As their website says:
A pioneer in the Craft Beer movement, North Coast Brewing Company opened in
1988 as a local brewpub in the historic town of Fort Bragg, located on California’s Mendocino Coast.
North Coast Brewing Company is also a leader in philanthropy and sustainability. In addition to being a Certified B Corp
and Benefit Corporation, the brewery is proud to be TRUE Platinum Zero Waste Certified, offer 14 Non-GMO Project Verified
beers, and spearhead an innovative carbon farming project to reverse its carbon footprint and advance the science of carbon
sequestration in agriculture.
In consultation with North Coast, Opus Automation designed and manufactured a single robot 1-IN, 2-OUT cell utilizing
an ABB IRB4600 robot. Like many small growing businesses, space in the brewery is at a premium so a key requirement in
determining the cell layout was minimizing space, both footprint and overhead clearance.
The drive to automate in this environment came mainly from the need to improve the health and safety of the workforce.
Maintaining production while handling beer cases is demanding on human operators. It was becoming difficult for North Coast to recruit
and maintain a motivated workforce who could consistently deliver the quality needed in such a physically demanding job.
Challenges:
- Floorspace: The area designated for the cell is bounded by the pillars of an overhead mezzanine.

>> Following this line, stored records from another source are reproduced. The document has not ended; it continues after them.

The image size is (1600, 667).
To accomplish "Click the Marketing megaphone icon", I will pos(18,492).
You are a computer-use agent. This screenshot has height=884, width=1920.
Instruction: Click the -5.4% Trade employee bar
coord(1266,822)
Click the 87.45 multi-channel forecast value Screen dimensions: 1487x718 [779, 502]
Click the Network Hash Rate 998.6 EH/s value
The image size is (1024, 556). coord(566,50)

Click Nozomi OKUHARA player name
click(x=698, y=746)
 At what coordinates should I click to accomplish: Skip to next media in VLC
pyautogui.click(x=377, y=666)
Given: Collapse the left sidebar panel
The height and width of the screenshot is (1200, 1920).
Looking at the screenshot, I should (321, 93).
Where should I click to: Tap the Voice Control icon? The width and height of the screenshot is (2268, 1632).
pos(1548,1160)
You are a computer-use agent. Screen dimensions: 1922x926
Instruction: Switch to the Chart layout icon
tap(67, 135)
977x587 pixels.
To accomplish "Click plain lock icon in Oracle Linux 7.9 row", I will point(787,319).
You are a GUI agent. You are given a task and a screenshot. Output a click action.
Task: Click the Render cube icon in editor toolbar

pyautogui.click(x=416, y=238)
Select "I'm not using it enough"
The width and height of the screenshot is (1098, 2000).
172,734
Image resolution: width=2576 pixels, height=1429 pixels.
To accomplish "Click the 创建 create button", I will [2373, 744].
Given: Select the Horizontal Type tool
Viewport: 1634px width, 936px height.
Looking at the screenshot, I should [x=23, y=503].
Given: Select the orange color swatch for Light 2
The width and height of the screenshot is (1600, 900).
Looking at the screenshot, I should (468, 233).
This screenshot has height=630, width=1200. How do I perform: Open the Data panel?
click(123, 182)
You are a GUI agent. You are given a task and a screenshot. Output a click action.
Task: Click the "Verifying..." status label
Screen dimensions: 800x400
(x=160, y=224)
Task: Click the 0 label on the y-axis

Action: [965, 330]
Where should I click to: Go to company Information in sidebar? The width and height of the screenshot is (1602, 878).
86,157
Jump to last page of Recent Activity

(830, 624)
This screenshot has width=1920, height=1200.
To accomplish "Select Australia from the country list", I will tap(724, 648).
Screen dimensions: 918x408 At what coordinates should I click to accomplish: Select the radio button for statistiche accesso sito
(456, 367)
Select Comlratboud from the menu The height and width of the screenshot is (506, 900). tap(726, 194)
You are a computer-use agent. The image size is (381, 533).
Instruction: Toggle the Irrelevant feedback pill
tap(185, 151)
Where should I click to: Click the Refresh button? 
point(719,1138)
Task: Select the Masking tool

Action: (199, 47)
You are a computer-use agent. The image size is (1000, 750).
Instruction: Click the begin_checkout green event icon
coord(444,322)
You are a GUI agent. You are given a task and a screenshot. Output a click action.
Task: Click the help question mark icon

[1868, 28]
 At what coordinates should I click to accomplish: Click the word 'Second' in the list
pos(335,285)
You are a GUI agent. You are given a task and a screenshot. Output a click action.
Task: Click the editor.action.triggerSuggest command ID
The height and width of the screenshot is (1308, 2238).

- Height: The mezzanine created a hard ceiling. That combined with the need to build full pallet loads of
72" created a challenge for the robot selection and tooling design.
- Conveying: The conveyor to bring the cases into the robot cell would need to navigate a u-turn around
the mezzanine pillars and buffer cases to allow for production flow changes.
- Case Sizes: The system must have the capability to handle a variety of case sizes with little to no
manual changeover required.
- Access: One of the main design goals was to keep the robot palletizing during full pallet removal.
Solutions:
- Opus analyzed the spatial requirements for the cell and determined that a long-reach 6-axis robot would be the right
choice for this cell. With the height allowance so tight, the extra linkages in most small palletizing robots could become
an issue. The need to build six-foot high pallets meant that the robot needed to be mounted on a pedestal, but the height
was critical. The use of off-line simulation, planning and programming software proved invaluable in development of this cell.
- Unload access during robot operation required some very tight safety design. The cell was divided internally into three
zones using light-curtains and as long as the robot kept clear of the zone where a reload was happening, it could remain active.
- Human activity in front of the robot cell is tight and busy. Roll-up doors were used to maintain safe separation of the operators from any hazards while keeping the robot always active.
- The pallet frames were designed to allow three empty pallets to be loaded at once so that three finished loads could be
removed before reloading dunnage.
- Multiple pack sizes required flexible product alignment at the pickup.
A custom vacuum gripper enables the robot to acquire and transport all sizes of cases reliably and without damage.